Уж посевная прошла, а няньку для Коленьки соседка так и не нашла. Все хозяйки на поле — трудодни зарабатывают на голодную зиму.
И душным вечером, насквозь пропахшим жасмином и акацией, Татьяна постучала в дом соседа.
— Просьба у меня к тебе, Степан, большая, — Татьяна приступила к главному прямо с порога. — Тут вот какое дело. В поле мне работать надо, а у меня ребенок маленький. Нянька мне нужна. Пусти ко мне дочку за маленьким смотреть.
— Это ты с Ниной разговаривай, — по-доброму усмехнулся Степан. — Она у меня большая уже.
Услышав своё имя, девочка свесилась с печки. Глаза её поблескивали любопытством в мягком свете лучин, освещавших избу.
— Помоги мне, пожалуйста, Ниночка, — упросила соседка. — Посиди лето с маленьким.
Гордая, что к ней обращаются, как ко взрослой, Нина согласилась и уже на следующее утро пришла к соседям качать малыша.
Татьяна покормила Коленьку грудью и засобиралась на поле.
— Вот хлеб и сахар, — положила она на стол краюшку и сладкие белые слитки, а рядом кусочек марли. — Будет плакать — пожуешь все вместе, завернешь в марлю и дашь ему — пусть сосет. Кашу манную сваришь. Крупа на печке. Молоко — у печки. А тебе киселя вон, в кувшине оставили.

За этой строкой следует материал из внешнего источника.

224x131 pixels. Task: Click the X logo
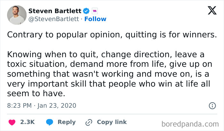(210, 11)
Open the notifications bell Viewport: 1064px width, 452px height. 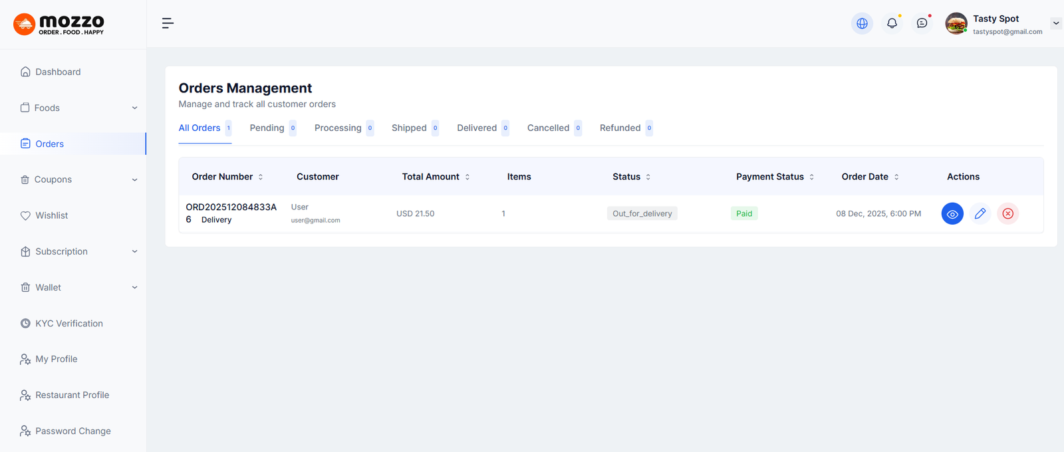pos(892,23)
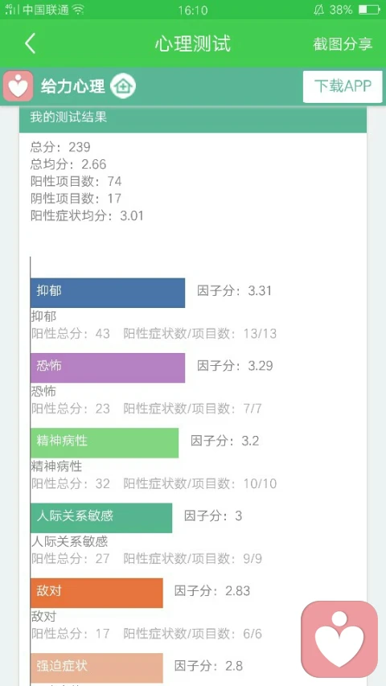
Task: Tap the 4G signal strength icon
Action: tap(12, 10)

Кувшин возвышался рядом с молочным бидоном.
— Да, Захара не слушай, — обернулась уже у порога Татьяна. — Начнет чушь молоть — не остановишь. Язык без костей.

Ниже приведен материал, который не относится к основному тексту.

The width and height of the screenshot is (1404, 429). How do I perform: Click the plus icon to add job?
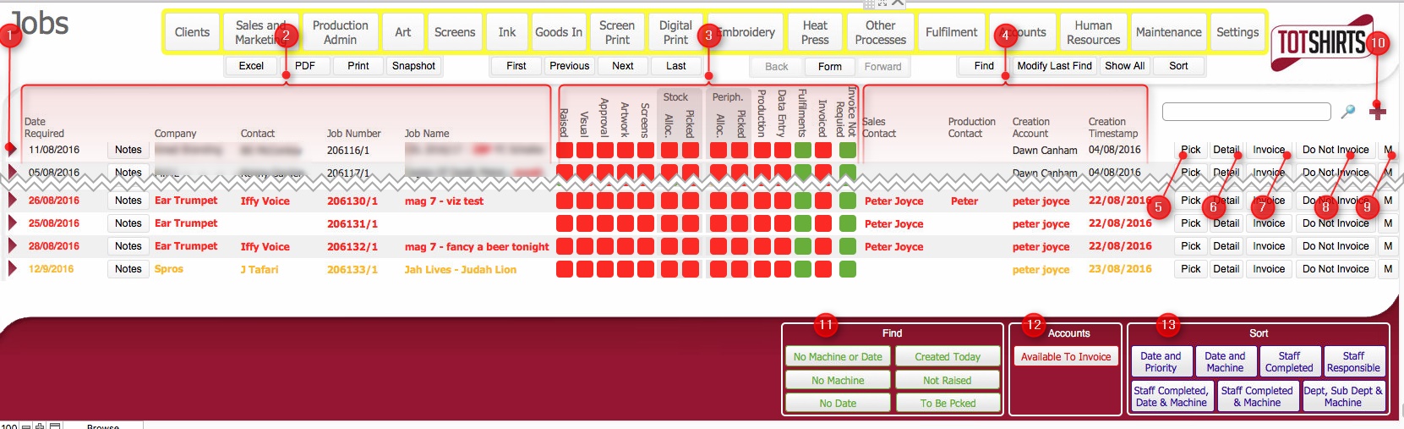point(1378,112)
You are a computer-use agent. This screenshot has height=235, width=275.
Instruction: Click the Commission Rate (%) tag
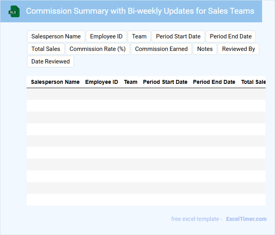click(98, 49)
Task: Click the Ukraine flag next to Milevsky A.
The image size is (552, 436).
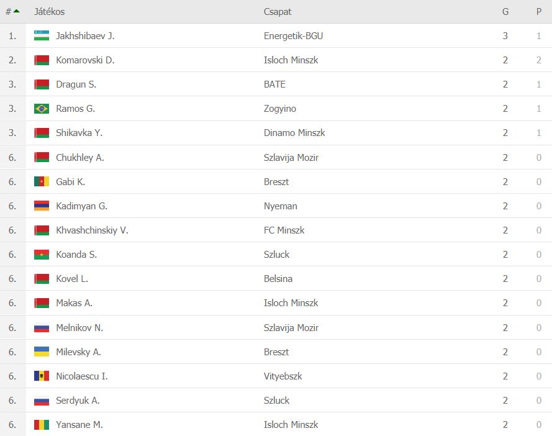Action: pyautogui.click(x=42, y=352)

Нина не раз видела, как Захар шел, хромая, с палкой по деревне и громко разговаривал сам с собой. Но выходил он из дома все реже. Вот и сейчас, наверное, где-нибудь в соседней комнате.
Дом у Ивана с Татьяной большой, да темно в нем даже днем. Занавески ситцевые от яркого света в комнату день не пускают. Чтобы маленький лучше спал, наверное.

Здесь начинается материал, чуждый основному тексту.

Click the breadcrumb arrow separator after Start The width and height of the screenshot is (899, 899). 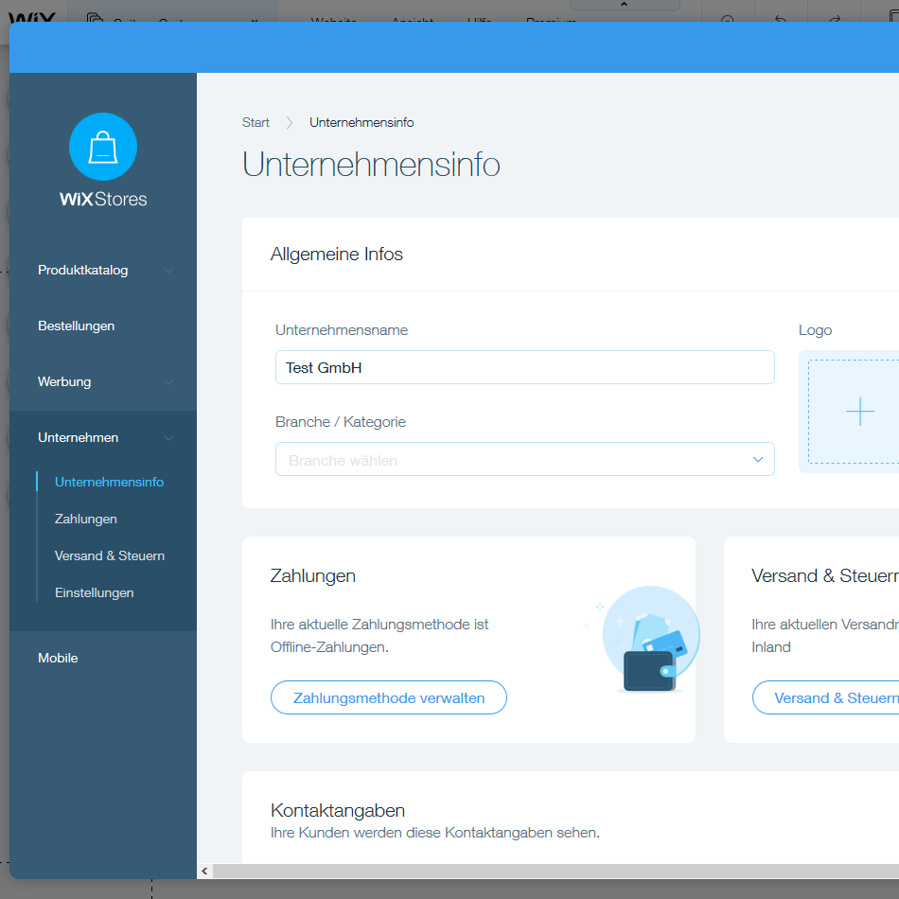(290, 123)
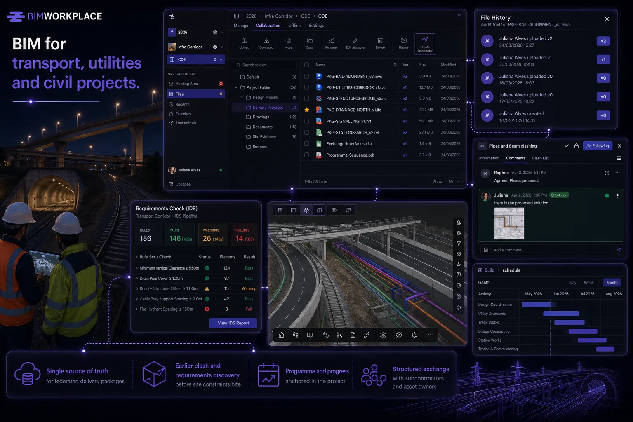Tick the checkbox for PKG-RAIL-ALIGNMENT_v2.nwc
Screen dimensions: 633x422
307,76
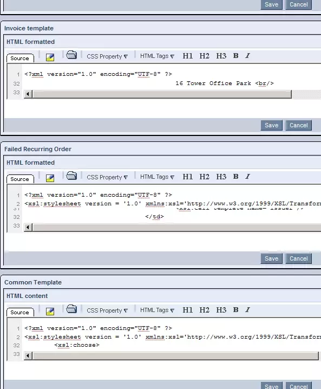Apply H3 heading in Common Template editor
Screen dimensions: 321x389
pyautogui.click(x=221, y=310)
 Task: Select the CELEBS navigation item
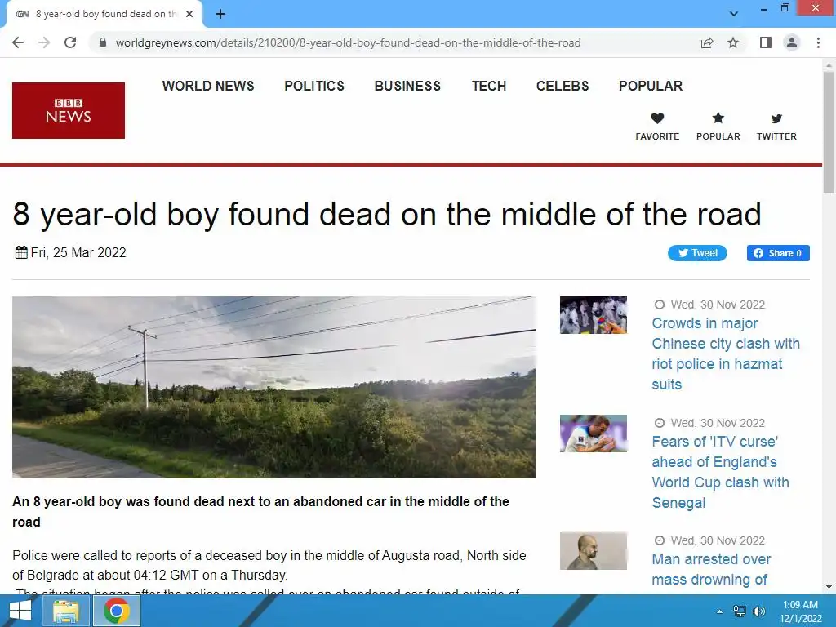coord(563,86)
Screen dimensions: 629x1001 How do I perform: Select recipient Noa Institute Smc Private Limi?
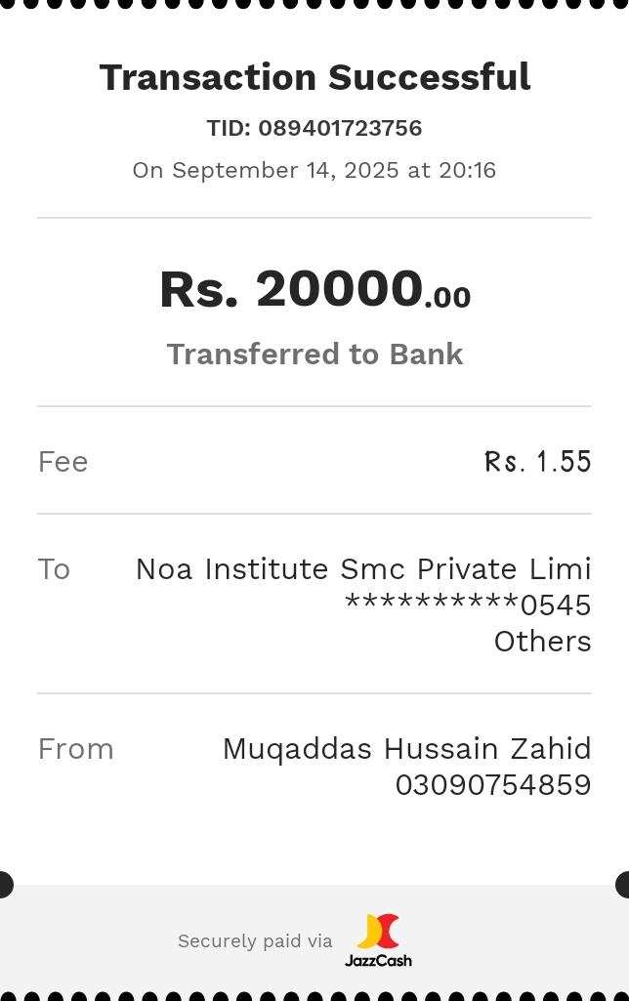tap(363, 568)
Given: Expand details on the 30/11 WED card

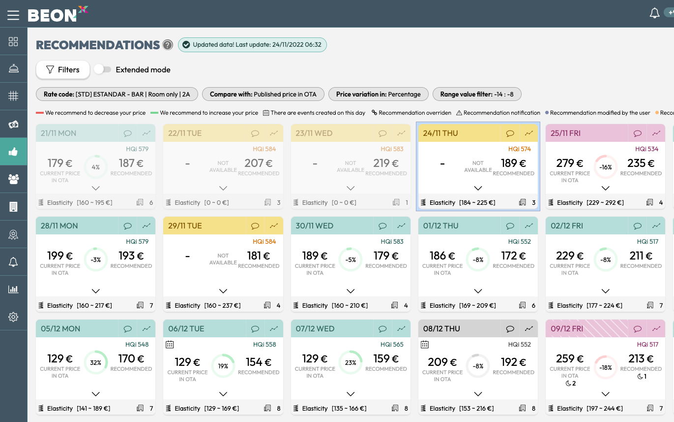Looking at the screenshot, I should coord(351,291).
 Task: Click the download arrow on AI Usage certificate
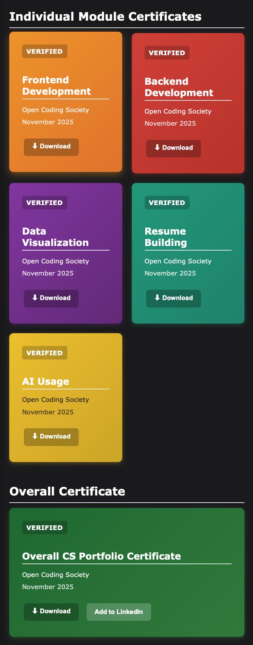34,437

А ему хоть десять занавесок на окна повесь, все кричит себе да кричит. Да и кто захочет спать днем?
«О-о-о, о-о-о», — приговаривала Нина.
Откуда-то из далеких счастливых лет, когда живы были и бабушка, и мама вспомнилось вдруг колыбельная.
«Баю — баюшки — баю,
Не ложися на краю», — тихо запела девочка.
Как белый парус из тумана на рассвете, голос бабушки всколыхнут память. Или все-таки мама пела эту песню?
«Придет серенький волчок
И укусит за бочок», — вспомнилась и концовка смешной колыбельной.
Время от времени Нина подходила к окну, отодвигала противные занавески, долго смотрела, как далеко у ручья плетут венки её ровесницы.
Венки плывут по ручью вереницей, как корабли диковинные с парусами разноцветными. К какому берегу прибьются-пристанут?
А ей не до забав. Она теперь нянька.
Был бы ребеночек постарше, вспомнила бы она самую красивую из тех сказок, что бабушка рассказывала, а нет — сочинила бы новую. Сказка — не быль. В ней всегда конец счастливый. Принц найдет свою принцессу. А злой чародей (или злая колдунья) обязательно сгинет.
Марля с жеваным хлебом и сахаром успокаивала малыша, но не надолго.
«Надо бы сварить ему каши», — решила Нина и всыпала в котел крупу. Залила ее молоком. Растопила в манной жиже слиток сахара и поставила в печь.
Сладковатый запах манки разлился по комнате. Нина помешала кашу ложкой. Эх, вкусная, наверное! Оглядевшись по сторонам, не видит ли кто, поднесла ложку к губам. Потом еще и еще… Сладкая! Надо бы маслица еще. Но про масло Татьяна ничего не говорила. Наверно, в подполе оно — чтобы не испортилось в жару.